**PERMINTAAN A:**
Jawab pertanyaan berikut dari cerita di bawah.
(i) Barang apa yang dibutuhkan Madrasah?
(ii) Di kota mana Pak Dayat dan Pak Bondan tiba?
(iii) Apa yang tertabrak saat mobil dimundurkan?
**PERMINTAAN B:** Tolong kutip dengan tepat bagian cerita di bawah, mulai dari "Selamat datang!! Silakan" sampai dengan "jika keluar kota.".

Selamat datang!! Silakan Anda mengutip semua artikel yang ada di kami tapi Anda harus menyertakan saya sebagai penulisnya

Rabu, 27 September 2023

Topi Tentara Keberuntungan

 

 

Zaman sebelum reformasi sudah menjadi rahasia umum kalau polisi akan sangat keder jika sampai menilang tentara (ABRI), jika sampai ada yang nekat melakukan hal tersebut, bisa-bisa mereka babak belur dibuatnya. Berhubungan dengan ironi itu, Pak Dayat punya cerita menarik soal kegemarannya memakai topi motif tentara (doreng) jika keluar kota.

Suatu ketika, Madrasah butuh mesin ketik kebetulan ada dana yang bisa dipakai untuk membelinya. Sekalian juga Pak Dayat ingin merasakan mobil Pak Bondan yang baru dibeli beberapa waktu yang lalu.

Singkat cerita tibalah mereka berdua di Surabaya. Mesin ketik pun terbeli. Sayangnya ketika memundurkan mobil tak sengaja mobil menabrak becak yang kebetulan ada penumpangnya. Tentu saja sang penumpang terjengkang berbarengan dengan becak yang terguling. Pak Bondan yang merasa baru punya mobil tanpa sadar berteriak: “Lho mobilku penyok, gimana ini?” jika ini diteriakkan waktu menabrak benda mati tentu tak jadi soal, masalahnya sewaktu berbicara begitu penumpang becak masih belum bisa bangun dan abang becak masih terduduk di aspal.

Tentu saja polisi yang dekat situ langsung menghampiri. “Maaf, Pak, ada yang bisa saya bantu?”

Pak Dayat yang paling nggak suka urusan dengan polisi langsung nyerocos, “Nggak Pak, lagian Bapak nggak akan bantu tapi malah merepoti saya nanti!”

“Lho, ada kecelakaan begini adalah tanggung jawab saya, mungkin Anda perlu ke kantor dulu untuk menyelesaikan masalah ini.”

[Data sumber]
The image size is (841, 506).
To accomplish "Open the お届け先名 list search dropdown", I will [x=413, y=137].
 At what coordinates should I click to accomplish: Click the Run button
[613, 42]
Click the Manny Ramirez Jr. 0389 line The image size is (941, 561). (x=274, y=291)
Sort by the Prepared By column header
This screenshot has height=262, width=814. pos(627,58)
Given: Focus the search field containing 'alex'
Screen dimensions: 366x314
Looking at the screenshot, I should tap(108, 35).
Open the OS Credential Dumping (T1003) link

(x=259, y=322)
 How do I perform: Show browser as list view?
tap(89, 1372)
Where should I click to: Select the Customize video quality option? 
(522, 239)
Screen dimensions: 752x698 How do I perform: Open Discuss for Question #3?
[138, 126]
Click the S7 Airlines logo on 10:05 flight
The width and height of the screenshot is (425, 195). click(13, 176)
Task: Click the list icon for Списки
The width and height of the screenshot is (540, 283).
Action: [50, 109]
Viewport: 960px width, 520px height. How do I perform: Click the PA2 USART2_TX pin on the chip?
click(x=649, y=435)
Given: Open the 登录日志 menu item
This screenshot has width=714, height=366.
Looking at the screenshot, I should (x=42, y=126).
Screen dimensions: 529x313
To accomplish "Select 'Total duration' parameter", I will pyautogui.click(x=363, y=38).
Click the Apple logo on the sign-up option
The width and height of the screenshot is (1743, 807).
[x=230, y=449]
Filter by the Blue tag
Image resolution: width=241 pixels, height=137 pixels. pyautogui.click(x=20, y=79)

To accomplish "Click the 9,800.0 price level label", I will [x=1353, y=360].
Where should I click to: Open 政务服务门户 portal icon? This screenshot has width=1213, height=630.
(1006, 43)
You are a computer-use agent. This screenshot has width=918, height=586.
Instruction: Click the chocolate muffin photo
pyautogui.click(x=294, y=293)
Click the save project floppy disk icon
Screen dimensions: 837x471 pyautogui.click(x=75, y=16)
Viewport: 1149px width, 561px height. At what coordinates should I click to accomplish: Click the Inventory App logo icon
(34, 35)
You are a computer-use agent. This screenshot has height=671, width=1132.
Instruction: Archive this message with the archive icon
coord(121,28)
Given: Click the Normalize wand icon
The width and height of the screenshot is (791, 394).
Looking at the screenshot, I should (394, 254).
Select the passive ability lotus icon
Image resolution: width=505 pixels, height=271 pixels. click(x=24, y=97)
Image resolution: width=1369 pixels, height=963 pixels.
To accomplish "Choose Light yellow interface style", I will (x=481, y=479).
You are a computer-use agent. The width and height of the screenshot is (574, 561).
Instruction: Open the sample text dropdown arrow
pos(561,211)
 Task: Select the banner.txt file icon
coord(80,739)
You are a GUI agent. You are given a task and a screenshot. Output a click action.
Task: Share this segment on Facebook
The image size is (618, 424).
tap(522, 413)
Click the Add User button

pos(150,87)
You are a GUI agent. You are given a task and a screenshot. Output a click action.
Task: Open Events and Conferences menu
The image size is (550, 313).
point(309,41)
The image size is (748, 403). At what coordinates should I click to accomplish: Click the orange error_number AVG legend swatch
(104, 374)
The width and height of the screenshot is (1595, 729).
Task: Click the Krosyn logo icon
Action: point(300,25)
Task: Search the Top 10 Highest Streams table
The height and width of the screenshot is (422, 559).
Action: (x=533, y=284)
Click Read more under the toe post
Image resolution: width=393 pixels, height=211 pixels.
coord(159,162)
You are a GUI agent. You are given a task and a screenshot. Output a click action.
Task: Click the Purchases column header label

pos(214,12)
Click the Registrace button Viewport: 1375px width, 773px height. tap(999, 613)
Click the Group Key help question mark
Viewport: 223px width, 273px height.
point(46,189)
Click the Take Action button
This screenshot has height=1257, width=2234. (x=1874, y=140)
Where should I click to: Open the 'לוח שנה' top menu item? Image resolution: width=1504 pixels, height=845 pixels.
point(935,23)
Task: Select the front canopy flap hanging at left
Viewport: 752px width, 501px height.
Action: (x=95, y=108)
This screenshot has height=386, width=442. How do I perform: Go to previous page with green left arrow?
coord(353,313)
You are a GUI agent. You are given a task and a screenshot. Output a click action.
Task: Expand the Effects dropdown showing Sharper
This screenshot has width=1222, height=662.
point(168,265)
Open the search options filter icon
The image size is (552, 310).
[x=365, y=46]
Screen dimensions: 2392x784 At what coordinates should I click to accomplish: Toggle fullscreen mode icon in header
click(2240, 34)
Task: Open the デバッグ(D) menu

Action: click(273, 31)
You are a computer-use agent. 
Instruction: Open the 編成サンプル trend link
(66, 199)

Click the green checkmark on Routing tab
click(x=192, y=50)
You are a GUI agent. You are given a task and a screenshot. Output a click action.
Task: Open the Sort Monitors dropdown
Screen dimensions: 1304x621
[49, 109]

**PENYELESAIAN SOAL A:**
(i) Mesin ketik.
(ii) Surabaya.
(iii) Becak yang kebetulan ada penumpangnya.

**PENYELESAIAN SOAL B:**
Selamat datang!! Silakan Anda mengutip semua artikel yang ada di kami tapi Anda harus menyertakan saya sebagai penulisnya

Rabu, 27 September 2023

Topi Tentara Keberuntungan

 

 

Zaman sebelum reformasi sudah menjadi rahasia umum kalau polisi akan sangat keder jika sampai menilang tentara (ABRI), jika sampai ada yang nekat melakukan hal tersebut, bisa-bisa mereka babak belur dibuatnya. Berhubungan dengan ironi itu, Pak Dayat punya cerita menarik soal kegemarannya memakai topi motif tentara (doreng) jika keluar kota.